Moser P, Sallmann A, Wiesenberg I
Chemistry and Biology Research Department, Ciba-Geigy Limited, Basel, Switzerland.
J Med Chem. 1990 Sep;33(9):2358-68. doi: 10.1021/jm00171a008.
The synthesis of a series of 2-anilinophenylacetic acids, close analogues of diclofenac, is described. These compounds were tested in two models used for evaluating the activity of nonsteroidal antiinflammatory drugs (NSAID's), inhibition of cyclooxygenase enzyme activity in vitro, and adjuvant-induced arthritis (AdA) in rats. Statistically significant correlations were found between the inhibitory activities of the compounds in these two models, indicating that cyclooxygenase inhibition seems to be the underlying mechanism for the antiinflammatory activity of these compounds. Quantitative structure-activity relationship (QSAR) analysis revealed that the crucial parameters for activity in both models were the lipophilicity and the angle of twist between the two phenyl rings. Optimal activities were associated with halogen or alkyl substituents in both ortho positions of the anilino ring. Compounds with OH groups in addition to two ortho substituents or compounds with only one or no ortho substituents were less active.

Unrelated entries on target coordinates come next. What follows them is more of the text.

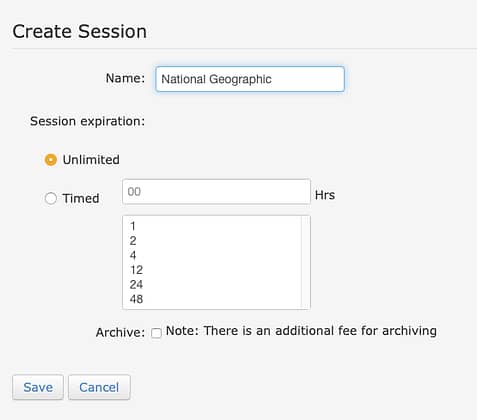477x420 pixels.
Task: Enable the Archive checkbox
Action: (156, 333)
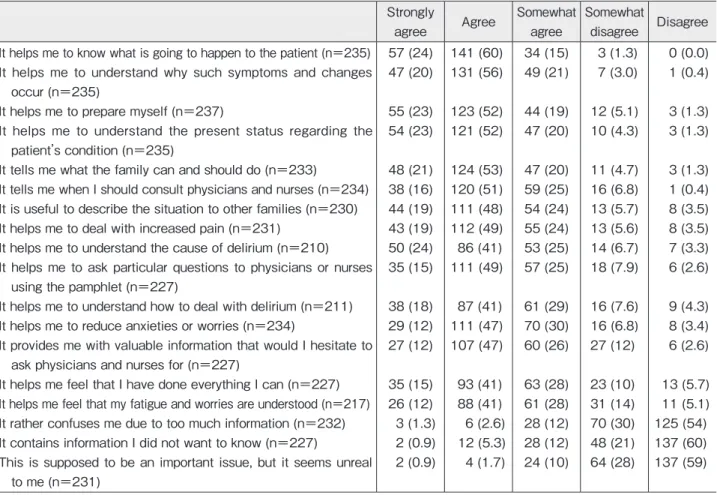717x495 pixels.
Task: Click the 'Disagree' column header
Action: tap(682, 22)
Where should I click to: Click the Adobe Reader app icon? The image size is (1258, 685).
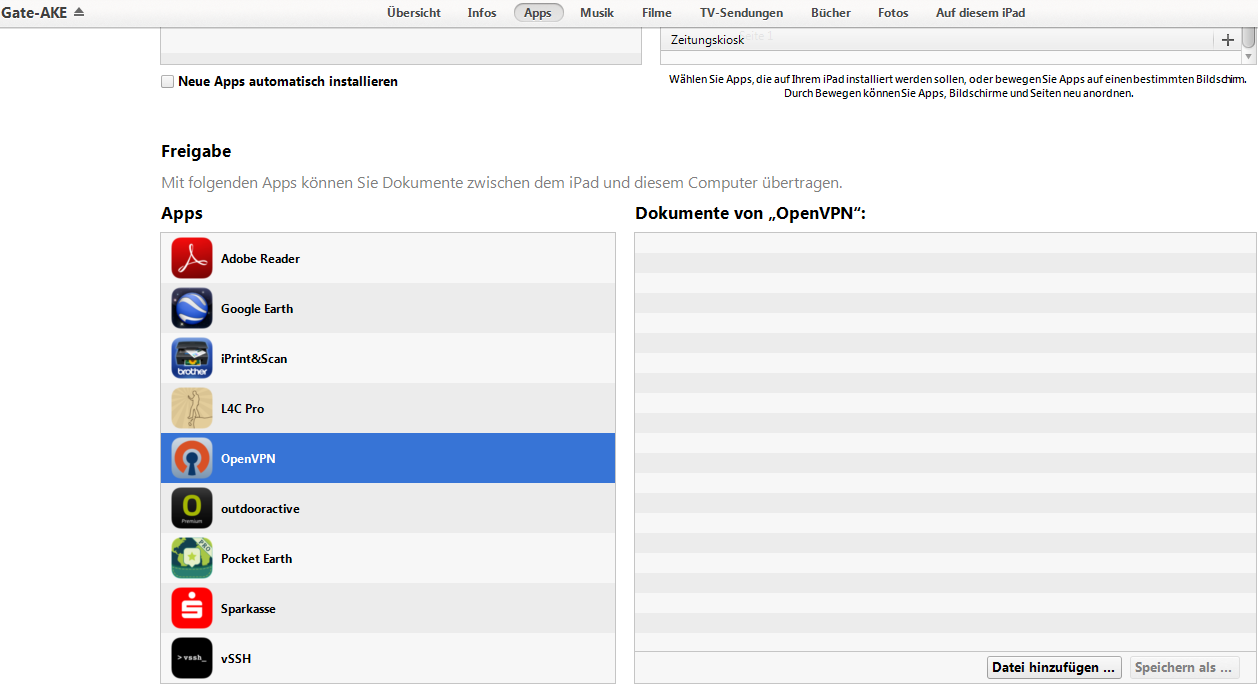[191, 258]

本文描述了一系列与双氯芬酸结构相近的2-苯胺基苯乙酸的合成。这些化合物在两种用于评估非甾体抗炎药(NSAID)活性的模型中进行了测试,即体外抑制环氧化酶活性以及大鼠佐剂性关节炎(AdA)模型。在这两种模型中,发现这些化合物的抑制活性之间存在统计学上的显著相关性,这表明环氧化酶抑制似乎是这些化合物抗炎活性的潜在机制。定量构效关系(QSAR)分析表明,两种模型中活性的关键参数是亲脂性以及两个苯环之间的扭转角。在苯胺环的两个邻位具有卤素或烷基取代基时活性最佳。除了两个邻位取代基外还带有羟基的化合物或仅具有一个邻位取代基或没有邻位取代基的化合物活性较低。